_What is required_: From the entries that follow, reproduce exactly and only the lines from the line with "You are a GUI agent. The screenshot is 814×2576." to the line with "快速記憶德語語法冠詞的方法", endpoints included.

_Given data_:

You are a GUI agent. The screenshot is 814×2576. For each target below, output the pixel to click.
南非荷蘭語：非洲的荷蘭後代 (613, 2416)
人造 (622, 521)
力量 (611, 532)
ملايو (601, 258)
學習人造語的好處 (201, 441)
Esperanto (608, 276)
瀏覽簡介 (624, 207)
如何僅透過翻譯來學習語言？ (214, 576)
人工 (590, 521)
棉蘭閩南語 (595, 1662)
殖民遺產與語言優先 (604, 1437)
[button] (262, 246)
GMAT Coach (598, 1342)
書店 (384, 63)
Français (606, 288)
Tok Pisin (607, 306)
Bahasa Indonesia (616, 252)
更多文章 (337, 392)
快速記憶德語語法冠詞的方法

* * *

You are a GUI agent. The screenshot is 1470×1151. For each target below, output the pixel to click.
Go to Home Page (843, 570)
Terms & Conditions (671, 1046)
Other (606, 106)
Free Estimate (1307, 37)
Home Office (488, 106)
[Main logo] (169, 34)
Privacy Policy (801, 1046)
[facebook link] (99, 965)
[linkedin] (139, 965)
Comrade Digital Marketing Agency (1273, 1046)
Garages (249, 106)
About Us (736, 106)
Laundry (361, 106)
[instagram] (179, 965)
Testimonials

---

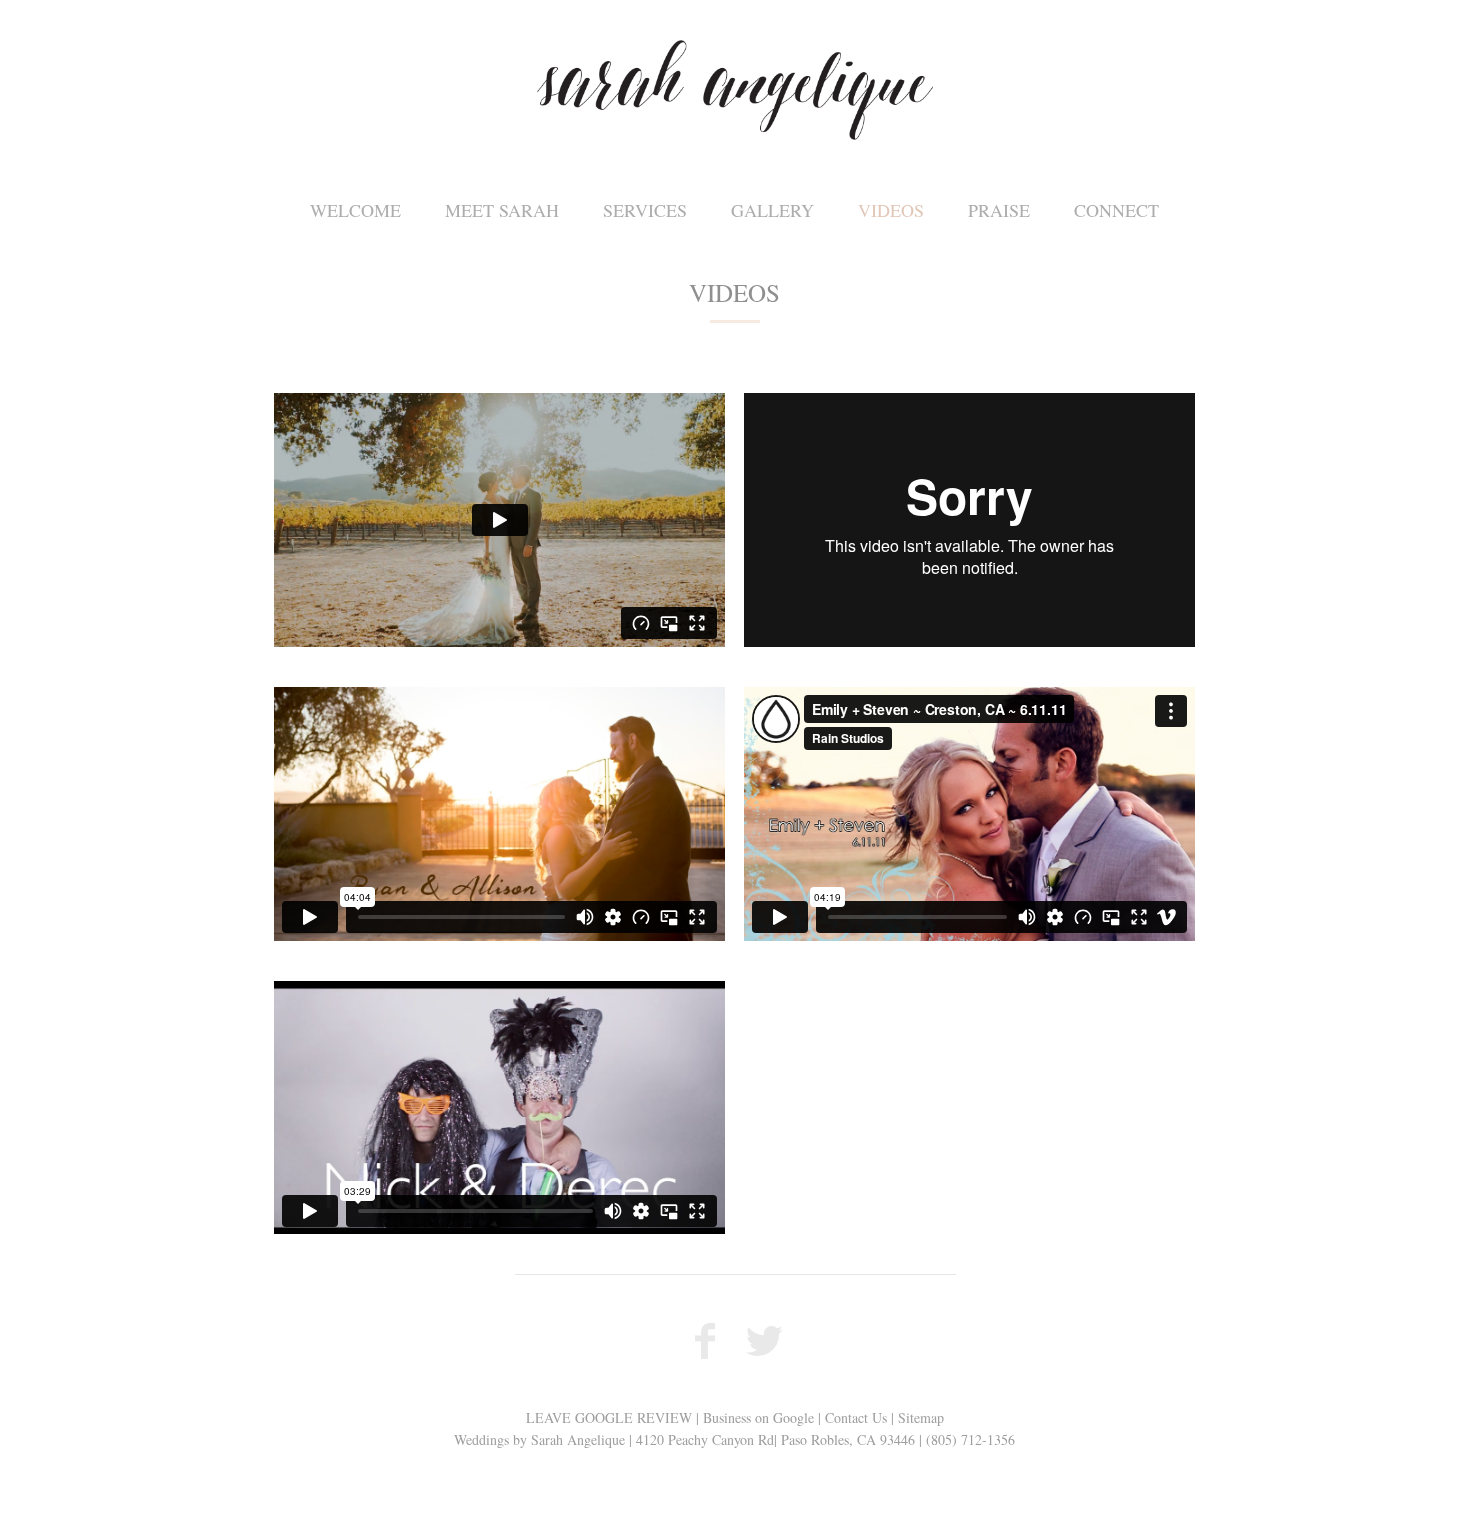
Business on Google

_Result of the task_:
You are a GUI agent. The screenshot is 814×2576. For each target below, output the pixel to click.
南非荷蘭語：非洲的荷蘭後代 (613, 2416)
人造 (622, 521)
力量 (611, 532)
ملايو (601, 258)
學習人造語的好處 (201, 441)
Esperanto (608, 276)
瀏覽簡介 (624, 207)
如何僅透過翻譯來學習語言？ (214, 576)
人工 (590, 521)
棉蘭閩南語 (595, 1662)
殖民遺產與語言優先 (604, 1437)
[button] (262, 246)
GMAT Coach (598, 1342)
書店 (384, 63)
Français (606, 288)
Tok Pisin (607, 306)
Bahasa Indonesia (616, 252)
更多文章 (337, 392)
快速記憶德語語法冠詞的方法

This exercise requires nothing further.